### [Activity 1]
Using the interview excerpt, decide whether each statement agrees with it: (a) the speaker says healing means going back to who you were before the pain; (b) the speaker calls vulnerability and strength partners; (c) the speaker names a podcast as one way the work reaches people. Answer yes or no for each and quote the deciding words.
### [Activity 2]
Reproduce the part of the interview excerpt starting at "Recognition opens doors." and ending at "survival for weakness.".

### [Quoted passage]
Recognition opens doors. What matters is what you build once you walk through them.
Through your workshops, retreats, and podcast, you continue to inspire and educate others globally. What message do you most hope women take away from your work?
The message I most hope women carry from my work is beautifully simple yet profoundly challenging to internalise: your trauma does not define your worth, and your pain can become your greatest source of purpose.
Too many women arrive in my spaces having been systematically diminished, by absent parents, abusive partners, or a society that consistently undervalues their experiences. They have learned to shrink themselves, to apologise for their emotions, and to mistake survival for weakness.
I want them to understand that every difficult emotion carries a message rather than representing a flaw. That the sensitivity they have been punished for is actually their superpower. That healing does not mean reverting to who you were before the pain, it means becoming who you were always meant to be.
Through my podcast, workshops, and writing, I consistently model that vulnerability and strength are not opposites. They are partners.
If a woman leaves my work standing slightly straighter, trusting herself marginally more, and recognising that her story matters, then everything I have endured and everything I continue to build has been entirely worthwhile.

### [Data excerpts]

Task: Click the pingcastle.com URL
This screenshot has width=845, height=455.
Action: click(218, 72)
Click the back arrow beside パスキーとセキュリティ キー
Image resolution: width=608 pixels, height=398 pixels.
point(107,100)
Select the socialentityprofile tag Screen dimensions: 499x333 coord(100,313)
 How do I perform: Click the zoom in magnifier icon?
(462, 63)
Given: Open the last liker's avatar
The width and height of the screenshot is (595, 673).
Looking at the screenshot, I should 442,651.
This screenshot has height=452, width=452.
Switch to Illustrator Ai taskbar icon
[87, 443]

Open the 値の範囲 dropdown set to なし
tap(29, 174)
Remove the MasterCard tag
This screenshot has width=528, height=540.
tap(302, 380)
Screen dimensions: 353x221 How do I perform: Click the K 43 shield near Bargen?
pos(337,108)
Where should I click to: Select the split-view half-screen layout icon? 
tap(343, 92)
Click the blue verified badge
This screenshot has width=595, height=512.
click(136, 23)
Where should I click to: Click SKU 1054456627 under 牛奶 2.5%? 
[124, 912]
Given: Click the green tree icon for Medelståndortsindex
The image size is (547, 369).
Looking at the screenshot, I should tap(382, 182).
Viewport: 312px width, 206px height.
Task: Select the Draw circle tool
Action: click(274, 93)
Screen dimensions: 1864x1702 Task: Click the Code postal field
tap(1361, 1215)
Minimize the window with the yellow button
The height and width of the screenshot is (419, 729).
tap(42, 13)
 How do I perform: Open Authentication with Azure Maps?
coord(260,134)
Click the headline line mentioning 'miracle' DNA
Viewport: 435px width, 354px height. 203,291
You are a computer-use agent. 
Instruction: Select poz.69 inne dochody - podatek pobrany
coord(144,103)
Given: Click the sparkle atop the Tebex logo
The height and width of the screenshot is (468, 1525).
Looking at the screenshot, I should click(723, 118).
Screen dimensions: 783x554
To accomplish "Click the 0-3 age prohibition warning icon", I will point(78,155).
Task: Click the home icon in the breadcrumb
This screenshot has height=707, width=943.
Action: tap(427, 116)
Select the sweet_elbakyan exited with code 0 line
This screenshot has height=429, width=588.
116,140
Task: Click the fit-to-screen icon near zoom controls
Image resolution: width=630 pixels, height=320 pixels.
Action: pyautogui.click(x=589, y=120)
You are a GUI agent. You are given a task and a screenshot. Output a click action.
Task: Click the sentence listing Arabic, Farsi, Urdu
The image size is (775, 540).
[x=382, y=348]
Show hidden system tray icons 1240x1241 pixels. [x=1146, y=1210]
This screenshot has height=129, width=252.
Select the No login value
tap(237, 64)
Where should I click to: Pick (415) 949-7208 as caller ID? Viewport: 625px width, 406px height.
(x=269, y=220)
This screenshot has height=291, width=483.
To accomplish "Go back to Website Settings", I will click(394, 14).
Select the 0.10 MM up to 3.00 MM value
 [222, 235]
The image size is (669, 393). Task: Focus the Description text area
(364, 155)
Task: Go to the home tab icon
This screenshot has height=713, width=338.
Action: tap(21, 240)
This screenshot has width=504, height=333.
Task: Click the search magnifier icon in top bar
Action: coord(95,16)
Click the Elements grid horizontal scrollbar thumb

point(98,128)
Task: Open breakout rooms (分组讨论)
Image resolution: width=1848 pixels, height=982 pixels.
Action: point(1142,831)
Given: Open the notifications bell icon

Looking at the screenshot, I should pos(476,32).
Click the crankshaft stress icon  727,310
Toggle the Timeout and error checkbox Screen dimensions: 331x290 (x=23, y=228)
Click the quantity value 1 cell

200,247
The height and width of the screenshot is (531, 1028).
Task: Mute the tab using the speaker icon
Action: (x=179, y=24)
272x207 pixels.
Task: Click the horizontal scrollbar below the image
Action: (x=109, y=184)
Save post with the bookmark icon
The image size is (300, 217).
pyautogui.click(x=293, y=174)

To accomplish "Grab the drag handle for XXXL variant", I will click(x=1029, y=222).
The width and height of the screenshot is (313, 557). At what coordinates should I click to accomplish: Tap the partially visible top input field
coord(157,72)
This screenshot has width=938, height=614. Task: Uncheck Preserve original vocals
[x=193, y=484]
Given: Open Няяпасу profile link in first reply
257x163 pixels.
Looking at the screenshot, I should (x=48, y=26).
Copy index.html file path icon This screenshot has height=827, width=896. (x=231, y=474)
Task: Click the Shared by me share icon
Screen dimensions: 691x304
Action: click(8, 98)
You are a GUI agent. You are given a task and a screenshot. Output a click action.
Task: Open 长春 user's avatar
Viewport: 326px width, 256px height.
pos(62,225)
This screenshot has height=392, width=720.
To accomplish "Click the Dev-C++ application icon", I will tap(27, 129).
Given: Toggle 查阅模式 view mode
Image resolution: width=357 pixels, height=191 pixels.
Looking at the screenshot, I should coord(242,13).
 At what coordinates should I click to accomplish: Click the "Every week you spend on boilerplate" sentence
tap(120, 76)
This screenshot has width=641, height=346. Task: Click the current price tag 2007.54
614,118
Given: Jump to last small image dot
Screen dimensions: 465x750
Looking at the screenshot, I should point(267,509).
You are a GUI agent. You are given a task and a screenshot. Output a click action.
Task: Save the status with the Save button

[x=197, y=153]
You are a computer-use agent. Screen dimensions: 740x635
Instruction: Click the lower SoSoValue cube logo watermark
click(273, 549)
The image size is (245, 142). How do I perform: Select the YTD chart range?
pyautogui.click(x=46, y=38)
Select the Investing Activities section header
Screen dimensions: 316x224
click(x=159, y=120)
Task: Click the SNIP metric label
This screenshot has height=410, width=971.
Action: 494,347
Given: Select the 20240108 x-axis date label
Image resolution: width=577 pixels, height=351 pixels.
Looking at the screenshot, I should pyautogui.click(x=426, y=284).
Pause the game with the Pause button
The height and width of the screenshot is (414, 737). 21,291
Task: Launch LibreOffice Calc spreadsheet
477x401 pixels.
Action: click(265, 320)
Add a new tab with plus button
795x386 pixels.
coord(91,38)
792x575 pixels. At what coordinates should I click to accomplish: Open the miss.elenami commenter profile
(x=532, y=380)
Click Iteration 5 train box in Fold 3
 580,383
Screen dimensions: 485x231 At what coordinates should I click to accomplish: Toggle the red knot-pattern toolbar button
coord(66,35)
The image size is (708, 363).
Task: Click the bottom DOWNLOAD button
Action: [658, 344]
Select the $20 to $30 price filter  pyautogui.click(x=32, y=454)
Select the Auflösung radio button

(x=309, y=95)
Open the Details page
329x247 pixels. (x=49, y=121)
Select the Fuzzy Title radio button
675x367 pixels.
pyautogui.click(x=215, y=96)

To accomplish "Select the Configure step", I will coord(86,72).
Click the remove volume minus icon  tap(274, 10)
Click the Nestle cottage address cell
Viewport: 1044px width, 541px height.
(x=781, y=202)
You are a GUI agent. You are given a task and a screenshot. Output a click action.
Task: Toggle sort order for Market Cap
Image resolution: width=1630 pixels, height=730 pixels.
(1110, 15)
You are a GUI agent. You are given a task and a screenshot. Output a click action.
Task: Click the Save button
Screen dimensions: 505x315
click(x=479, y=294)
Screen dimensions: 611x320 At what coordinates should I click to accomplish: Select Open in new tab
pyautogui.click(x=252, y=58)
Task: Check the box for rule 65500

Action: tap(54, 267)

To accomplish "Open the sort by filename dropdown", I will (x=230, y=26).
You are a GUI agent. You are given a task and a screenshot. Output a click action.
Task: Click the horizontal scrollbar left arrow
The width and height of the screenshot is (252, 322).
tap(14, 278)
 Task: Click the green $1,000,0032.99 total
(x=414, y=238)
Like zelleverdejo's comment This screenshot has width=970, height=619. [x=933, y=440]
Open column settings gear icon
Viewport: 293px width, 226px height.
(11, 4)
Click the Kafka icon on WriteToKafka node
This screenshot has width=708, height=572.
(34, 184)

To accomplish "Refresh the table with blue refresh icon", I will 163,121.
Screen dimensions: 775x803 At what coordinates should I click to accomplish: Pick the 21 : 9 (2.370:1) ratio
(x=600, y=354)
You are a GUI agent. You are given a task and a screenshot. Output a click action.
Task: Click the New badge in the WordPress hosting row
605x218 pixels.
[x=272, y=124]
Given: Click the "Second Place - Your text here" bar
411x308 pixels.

### [Your response 1]
(a) No: "healing does not mean reverting to who you were before the pain, it means becoming who you were always meant to be."
(b) Yes: "vulnerability and strength are not opposites. They are partners."
(c) Yes: "Through my podcast, workshops, and writing"

### [Your response 2]
Recognition opens doors. What matters is what you build once you walk through them.
Through your workshops, retreats, and podcast, you continue to inspire and educate others globally. What message do you most hope women take away from your work?
The message I most hope women carry from my work is beautifully simple yet profoundly challenging to internalise: your trauma does not define your worth, and your pain can become your greatest source of purpose.
Too many women arrive in my spaces having been systematically diminished, by absent parents, abusive partners, or a society that consistently undervalues their experiences. They have learned to shrink themselves, to apologise for their emotions, and to mistake survival for weakness.